Clinical Information

The amyloidoses are a group of diseases that result from the abnormal deposition of amyloid in various tissues of the body. They have been classified into 3 major types: primary, secondary, and hereditary. The most common form of amyloidosis (AL) is a disease of the bone marrow called primary systemic AL (immunoglobulin light chain). Secondary AL usually occurs in tandem with chronic infectious or inflammatory diseases, such as rheumatoid arthritis, tuberculosis, or osteomyelitis. Familial or hereditary AL is the least common form. Determining the specific type of AL is imperative in order to provide both an accurate prognosis and appropriate therapies.

Familial or hereditary transthyretin AL is an autosomal dominant disorder caused by variants in the transthyretin gene (TTR).

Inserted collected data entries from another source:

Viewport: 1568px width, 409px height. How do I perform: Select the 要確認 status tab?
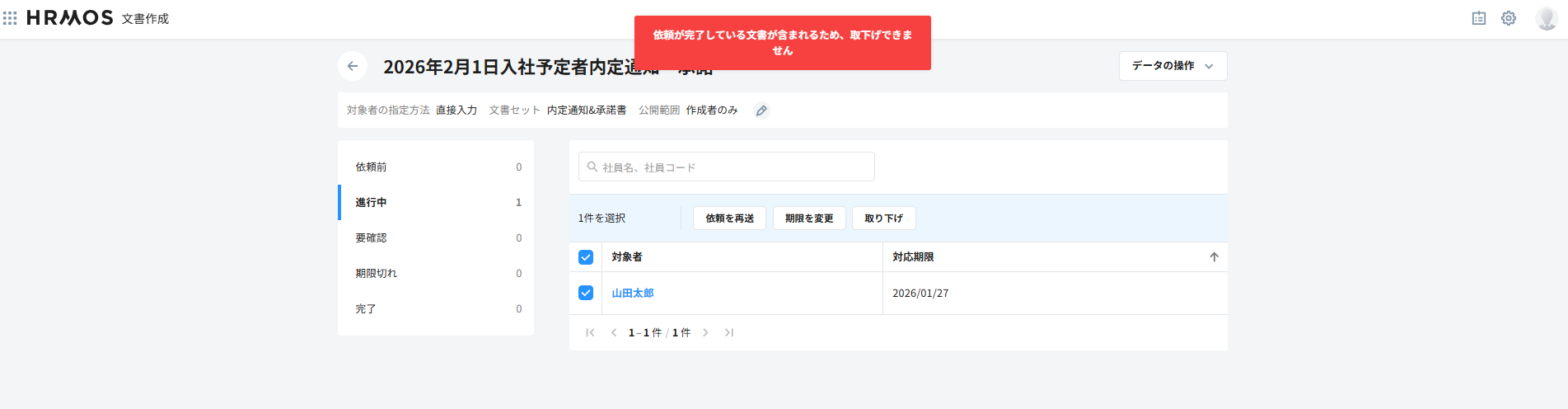(437, 238)
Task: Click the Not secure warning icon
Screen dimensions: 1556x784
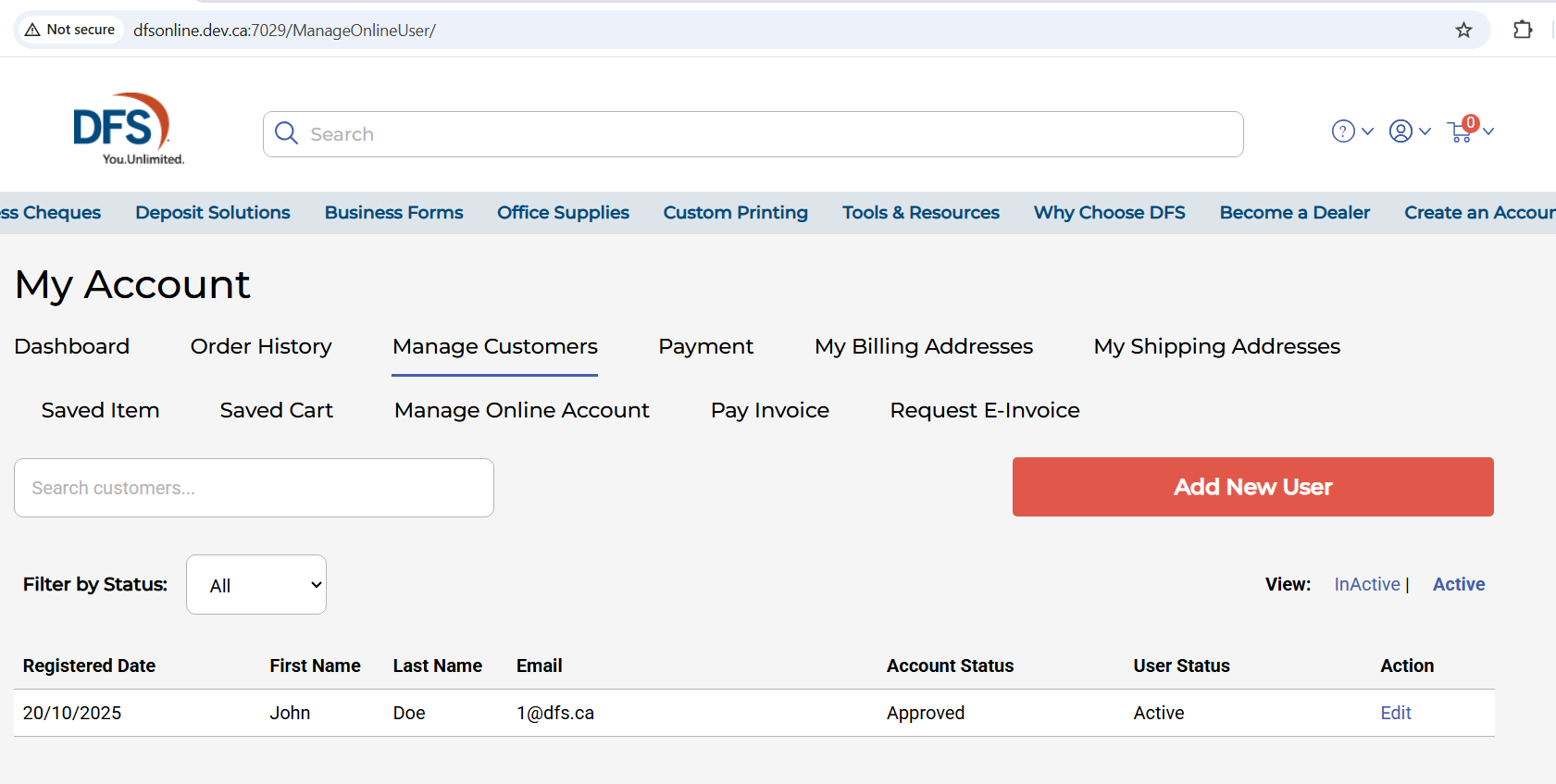Action: tap(33, 30)
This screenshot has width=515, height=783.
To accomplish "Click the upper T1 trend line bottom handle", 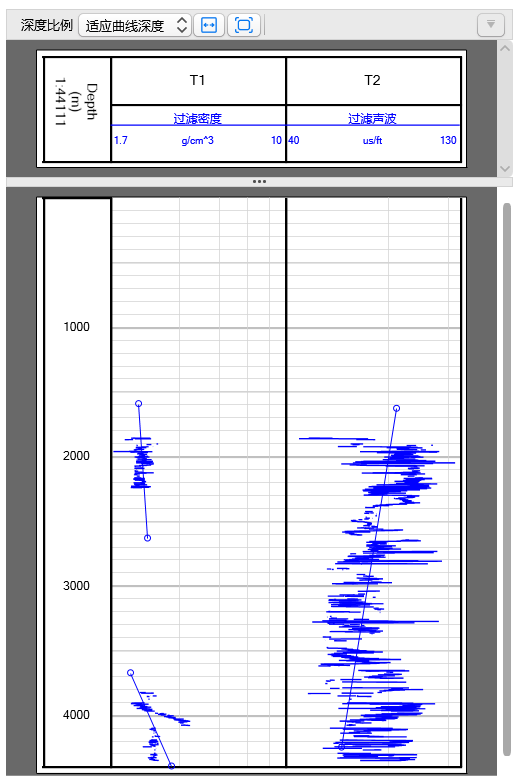I will pos(147,538).
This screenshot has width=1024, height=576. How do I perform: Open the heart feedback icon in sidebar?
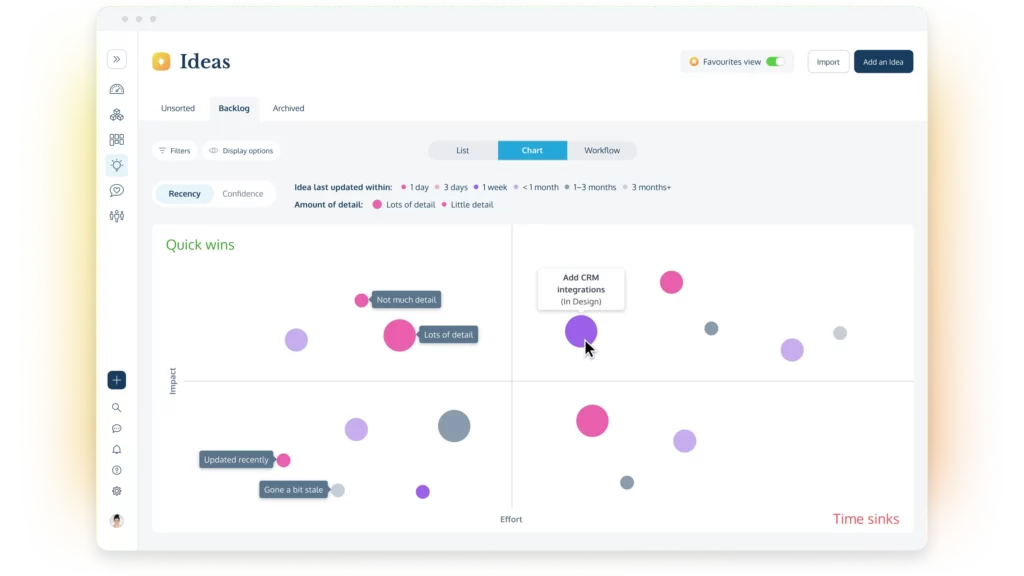[x=117, y=191]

The resulting amino acid substitutions lead to a relatively unstable, amyloidogenic transthyretin (TTR) protein. Most individuals begin to exhibit clinical symptoms between the third and seventh decades of life. Affected individuals may present with a variety of symptoms including sensorimotor and autonomic neuropathy, vitreous opacities, cardiomyopathy, nephropathy, and gastrointestinal dysfunction. TTR-associated AL is progressive over a course of 5 to 15 years and usually ends in death from cardiac or kidney failure or malnutrition. Orthotopic liver transplantation is a treatment option for some patients who are diagnosed in early stages of the disease. Other treatment options include the use of TTR tetramer stabilizer medications and gene-silencing therapies (RNA interference/RNAi) approved for use in several countries including the United States.

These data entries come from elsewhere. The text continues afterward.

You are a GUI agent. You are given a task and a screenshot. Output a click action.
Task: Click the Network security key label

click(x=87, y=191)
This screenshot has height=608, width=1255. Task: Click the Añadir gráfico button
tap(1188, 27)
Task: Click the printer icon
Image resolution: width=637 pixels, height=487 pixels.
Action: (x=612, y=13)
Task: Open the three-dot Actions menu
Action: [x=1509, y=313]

Mayo Clinic Laboratories recommends a testing strategy that includes both protein analysis by mass spectrometry (MS) and TTR gene analysis by DNA sequencing for patients in whom TTR-associated familial AL is suspected. The structure of TTR protein in plasma is first determined by MS. The presence of a disease-causing variant in the TTR gene leads to conformational changes in the TTR protein. This ultimately disrupts the stability of the mature TTR protein tetramer, leading to increased amounts of pro-amyloidogenic TTR monomers in the plasma of affected individuals. MS technology can identify the mass difference between wildtype TTR and variant TTR protein. Only the transthyretin (also known as prealbumin) is analyzed for amino acid substitutions. Other proteins involved in other less common forms of familial amyloidosis are not examined. If no alterations are detected, gene analysis will not be performed unless requested by the provider (ie, when the diagnosis is still strongly suspected; to rule out the possibility of a false-negative by MS). In all cases demonstrating a structural change by MS, DNA sequence analysis will be performed on the TTR gene to identify and characterize the observed alteration (disease-causing or benign variant). More than 90 variants that cause TTR-associated familial AL have now been identified within the TTR gene. Most of the variants described to date are single base pair changes that result in an amino acid substitution. Some of these variants correlate with the clinical presentation of AL.

For predictive testing in cases where a familial variant is known, testing for the specific variant by DNA sequence analysis (FMTT / Familial Variant, Targeted Testing, Varies) is recommended. These assays do not detect alterations associated with non-TTR forms of familial AL. Therefore, it is important to first test an affected family member to determine if TTR is involved and to document a specific alteration in the family before testing at-risk individuals.